Evolutionary biologist John Finnerty of Boston University agrees. The ancestor must have exhibited “a stunning degree of genetic complexity. . . . It is extremely important to reconstruct the genome of this ancestor, since it gave rise to almost all of modern-day animals,” he says.
More than 500 million years ago, cnidarians, which include corals, jellyfish, and sea anemones, began to flourish in the oceans. Only sponges are thought to predate them among the true animals.
Seeking to establish A. millepora‘s place in this evolutionary history, Miller and his colleagues performed a genetic analysis on the coral’s larval form. They identified DNA sequences known as expressed sequence tags (ESTs), which derive from active genes in tissue. All told, the scientists came up with almost 1,400 distinct coral ESTs.
Next, they scanned databases of other creatures’ genes for DNA sequences that match the coral ESTs. The vast majority of the coral ESTs correspond to DNA sequences shared by all multicellular animals. However, about 12 percent of the coral ESTs had a corresponding human gene but no match in the worm and fly DNA.
Until this finding, those human genes were presumed to be specific to vertebrates.

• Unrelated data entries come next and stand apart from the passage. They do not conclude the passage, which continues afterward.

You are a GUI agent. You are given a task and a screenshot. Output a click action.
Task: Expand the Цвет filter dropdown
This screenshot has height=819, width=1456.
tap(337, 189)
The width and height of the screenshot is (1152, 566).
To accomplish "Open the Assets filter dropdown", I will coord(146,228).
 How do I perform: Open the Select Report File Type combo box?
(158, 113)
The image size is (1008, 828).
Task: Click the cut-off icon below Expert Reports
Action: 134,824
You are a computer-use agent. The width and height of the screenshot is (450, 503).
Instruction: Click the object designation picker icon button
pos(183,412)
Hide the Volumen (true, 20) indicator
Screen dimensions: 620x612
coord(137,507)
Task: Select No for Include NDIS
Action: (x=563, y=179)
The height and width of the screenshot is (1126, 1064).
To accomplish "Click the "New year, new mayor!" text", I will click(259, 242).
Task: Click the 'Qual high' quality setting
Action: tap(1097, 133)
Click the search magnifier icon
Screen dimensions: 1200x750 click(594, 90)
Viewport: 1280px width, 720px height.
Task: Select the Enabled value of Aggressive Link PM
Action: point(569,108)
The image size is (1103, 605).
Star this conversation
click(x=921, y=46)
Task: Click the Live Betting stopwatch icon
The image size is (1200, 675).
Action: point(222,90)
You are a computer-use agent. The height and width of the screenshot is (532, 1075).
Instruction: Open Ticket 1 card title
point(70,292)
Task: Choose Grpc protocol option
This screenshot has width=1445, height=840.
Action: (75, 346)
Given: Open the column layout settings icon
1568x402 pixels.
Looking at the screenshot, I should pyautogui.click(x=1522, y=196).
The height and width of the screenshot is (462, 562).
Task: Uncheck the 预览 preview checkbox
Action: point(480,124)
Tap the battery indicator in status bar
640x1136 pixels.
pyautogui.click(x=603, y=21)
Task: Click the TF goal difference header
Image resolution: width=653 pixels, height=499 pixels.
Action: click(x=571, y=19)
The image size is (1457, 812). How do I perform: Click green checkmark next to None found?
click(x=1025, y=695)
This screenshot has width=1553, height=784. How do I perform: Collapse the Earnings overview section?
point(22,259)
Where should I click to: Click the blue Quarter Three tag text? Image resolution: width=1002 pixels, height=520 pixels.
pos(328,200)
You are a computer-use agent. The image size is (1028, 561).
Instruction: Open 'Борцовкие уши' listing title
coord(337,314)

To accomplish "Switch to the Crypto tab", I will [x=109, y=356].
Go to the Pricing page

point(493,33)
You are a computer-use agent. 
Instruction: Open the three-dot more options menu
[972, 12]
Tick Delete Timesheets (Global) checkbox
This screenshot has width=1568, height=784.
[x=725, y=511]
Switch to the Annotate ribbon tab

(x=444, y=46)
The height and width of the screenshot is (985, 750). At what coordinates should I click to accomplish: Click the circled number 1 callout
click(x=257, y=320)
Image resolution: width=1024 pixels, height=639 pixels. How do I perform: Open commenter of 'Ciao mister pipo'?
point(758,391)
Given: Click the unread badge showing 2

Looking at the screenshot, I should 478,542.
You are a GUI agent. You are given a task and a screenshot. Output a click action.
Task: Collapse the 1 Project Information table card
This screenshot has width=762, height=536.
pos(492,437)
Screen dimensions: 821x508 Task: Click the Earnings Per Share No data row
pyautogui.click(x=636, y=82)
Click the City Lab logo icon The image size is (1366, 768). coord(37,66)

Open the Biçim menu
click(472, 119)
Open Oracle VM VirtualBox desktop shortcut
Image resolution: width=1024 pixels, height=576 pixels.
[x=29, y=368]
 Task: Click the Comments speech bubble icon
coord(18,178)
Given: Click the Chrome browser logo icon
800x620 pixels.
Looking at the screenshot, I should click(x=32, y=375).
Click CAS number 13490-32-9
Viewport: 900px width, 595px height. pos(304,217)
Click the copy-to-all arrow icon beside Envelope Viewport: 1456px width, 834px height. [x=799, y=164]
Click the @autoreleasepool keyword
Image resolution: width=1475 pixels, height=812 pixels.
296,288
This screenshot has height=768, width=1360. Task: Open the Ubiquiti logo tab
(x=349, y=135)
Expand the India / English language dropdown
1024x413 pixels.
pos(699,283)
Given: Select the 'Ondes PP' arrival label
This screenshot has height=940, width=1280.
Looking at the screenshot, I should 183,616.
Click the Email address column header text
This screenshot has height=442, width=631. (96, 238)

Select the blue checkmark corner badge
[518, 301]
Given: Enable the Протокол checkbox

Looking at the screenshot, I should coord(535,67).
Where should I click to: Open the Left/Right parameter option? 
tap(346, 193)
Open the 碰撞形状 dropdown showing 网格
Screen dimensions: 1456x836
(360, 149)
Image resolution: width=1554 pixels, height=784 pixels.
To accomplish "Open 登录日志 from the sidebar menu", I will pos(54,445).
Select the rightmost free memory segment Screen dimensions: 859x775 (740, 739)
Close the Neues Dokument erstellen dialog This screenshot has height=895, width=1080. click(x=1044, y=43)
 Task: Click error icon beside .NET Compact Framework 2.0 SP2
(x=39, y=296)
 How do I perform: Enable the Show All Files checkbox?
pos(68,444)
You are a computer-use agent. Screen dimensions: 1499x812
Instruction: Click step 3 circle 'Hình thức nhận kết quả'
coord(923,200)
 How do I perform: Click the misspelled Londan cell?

“The study makes clear that many genes previously thought to be vertebrate innovations were in fact invented long before the origin of the vertebrates,” says Finnerty.
Just 1 percent of the coral ESTs matched worm and fly DNA without also corresponding to a human DNA sequence, Miller’s team notes. And when a coral EST was close to matching DNA sequences in all three animals, the investigators found that the coral’s DNA tended to be more similar to the human DNA than to that of the worm or fruit fly.
The finding doesn’t suggest that corals are more closely related to people than worms or flies are, cautions Miller. Instead, he explains, the same short reproductive cycles that have made C. elegans and D. melanogaster popular for laboratory research have enabled the two animals to diverge much more than coral and people do from the ancestor they all share.
Because many coral DNA sequences don’t have worm or fly matches, Miller and his colleagues conclude that C. elegans and D. melanogaster have shed many of their original genes during their rapid evolution.
The new work “is important in showing massive loss of genes in some animal lineages,” agrees Eugene Koonin of the National Center for Biotechnology Information in Bethesda, Md. Similar evidence of substantial gene loss in worms and flies had already emerged from comparisons of their genomes with those of several yeast species, he adds.
Miller advocates completely sequencing the DNA of A. millepora, especially now that other researchers are deciphering all the DNA of a sea anemone.
Overall, Miller argues, evolutionary biologists must study the DNA of a great variety of creatures before they can truly get a handle on the evolution of animals. “We need a more representative range of genomes” than have been sequenced so far, he concludes.
Miller and his colleagues are now endeavoring to identify the functions of the genes that the coral share with people but not worms or flies. Miller hypothesizes that in coral these genes are limited to a single role. In contrast, many human genes and their proteins may have evolved to fulfill multiple duties, thus allowing greater complexity in the organism.
“We can learn a lot about the ancestral roles of these multifunctional genes from studying animals like coral,” predicts Miller.